» **What is required**
Only the text of the entries below should be returned, exactly as given, without pictures.
(Records for this task Opens)
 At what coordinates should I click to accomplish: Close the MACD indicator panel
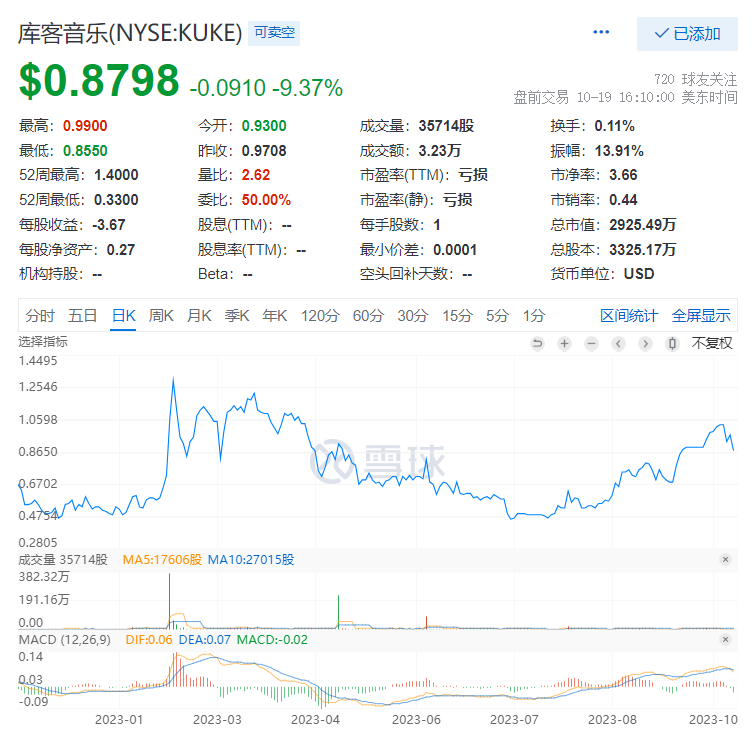pos(725,639)
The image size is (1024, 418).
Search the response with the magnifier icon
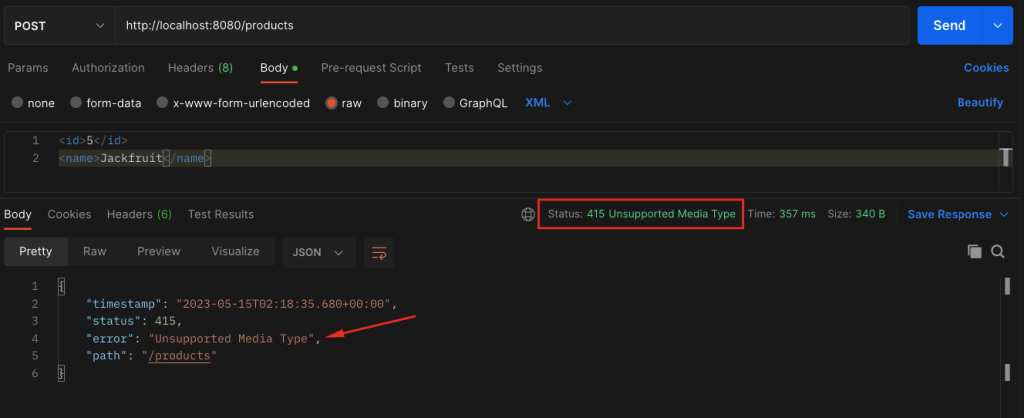(x=997, y=252)
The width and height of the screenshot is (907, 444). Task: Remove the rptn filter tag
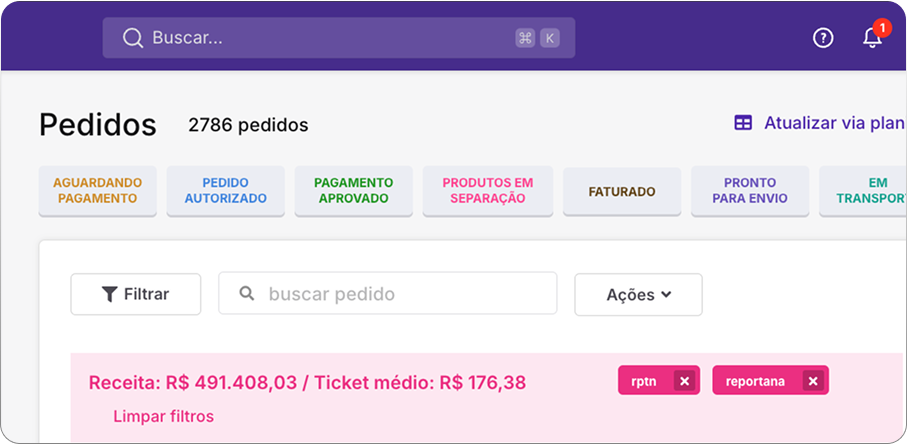[x=685, y=381]
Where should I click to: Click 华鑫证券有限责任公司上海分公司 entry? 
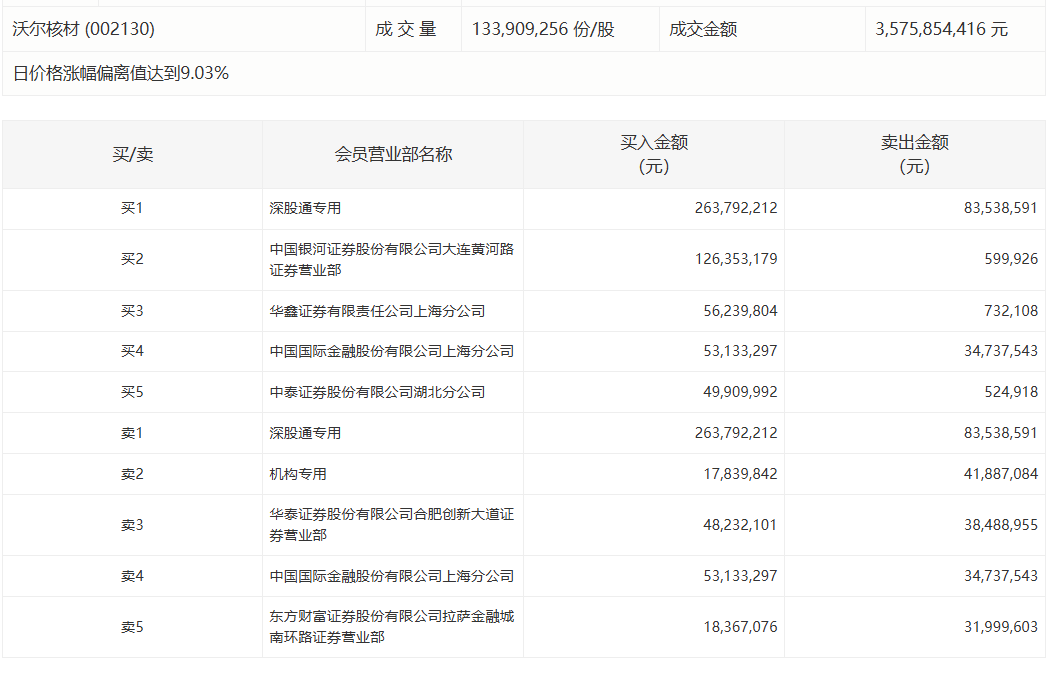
(Records for this task Closes)
» **The answer**
 At what coordinates should I click to accomplish: Close the MACD indicator panel
pos(725,639)
The image size is (1024, 418).
Search the response with the magnifier icon
(x=997, y=252)
The width and height of the screenshot is (907, 444). Task: Remove the rptn filter tag
[x=685, y=381]
Where should I click to: Click 华鑫证券有限责任公司上海分公司 entry? 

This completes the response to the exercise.